Den Menschen fehlt es an einem Mittel der Verständigung. Die Sprache reicht wohl aus, um uns gegenseitig unsere Wünsche und Bedürfnisse mitzuteilen, nicht aber auch die Zustände, in denen jene wurzeln; wir müssen uns daher meist damit begnügen, uns die fremde Seele nach dem Muster unserer eigenen vorzustellen, froh genug, wenn sich uns nur hie und da ein Zipfel des Vorhangs lüftet, den unsere Eigenart über alles Seelische außer uns breitet. Sich selbst in eine fremde Seele umzuformen, so daß man nicht nur Sehnsucht und Sorge des Tages, nein, auch die im Dämmerlicht des Geistigen verschwebenden Phantasien bis in den Traum hinein zu erkennen und vorauszuahnen vermag, dann aber diesen Zustand der Einfühlung so festzuhalten, daß andere folgen und das Wunder mit wachen Augen schauen können — das ist ohne Zweifel das größte Befreiungswerk an der Menschheit.

Diese Psychagogie ist es, der von Anbeginn die Dichter nachstreben und die nur ein Einziger gemeistert hat.

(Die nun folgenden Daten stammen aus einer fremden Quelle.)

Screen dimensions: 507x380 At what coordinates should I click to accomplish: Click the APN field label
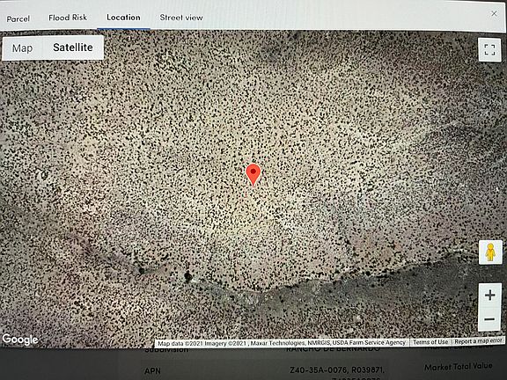152,371
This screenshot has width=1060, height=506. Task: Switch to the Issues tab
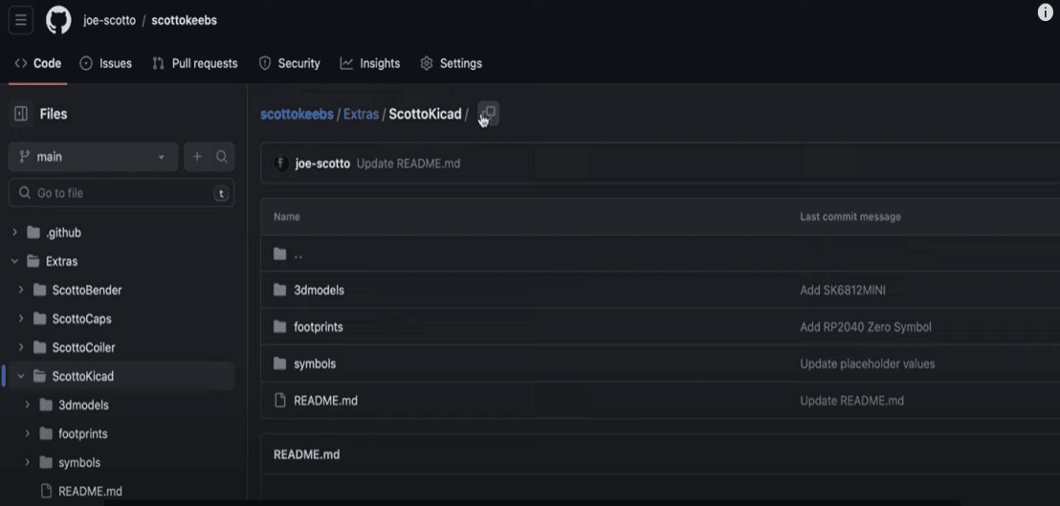[x=106, y=63]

Die Menschen Shakespeares sprechen nicht aus ihrer Situation heraus, in die sich der Dichter versetzt hat, sondern aus dem eigenen Ich, und in so tiefstmenschlicher Wahrheit, daß zwar lauter einzigartige, nie wiederkehrende Persönlichkeiten vor uns zu stehen scheinen aber doch die Worte seiner Helden und Lumpen, Königinnen und Dirnen noch heute von allen Menschenlippen klingen.

Wer so fürstlich über allen andern Geistern thront, der wird es lieben, seinen Glanz zu verhüllen, um unerkannt, wie Harun al Raschid durch die Gassen Bagdads, durch das Leben zu ziehen.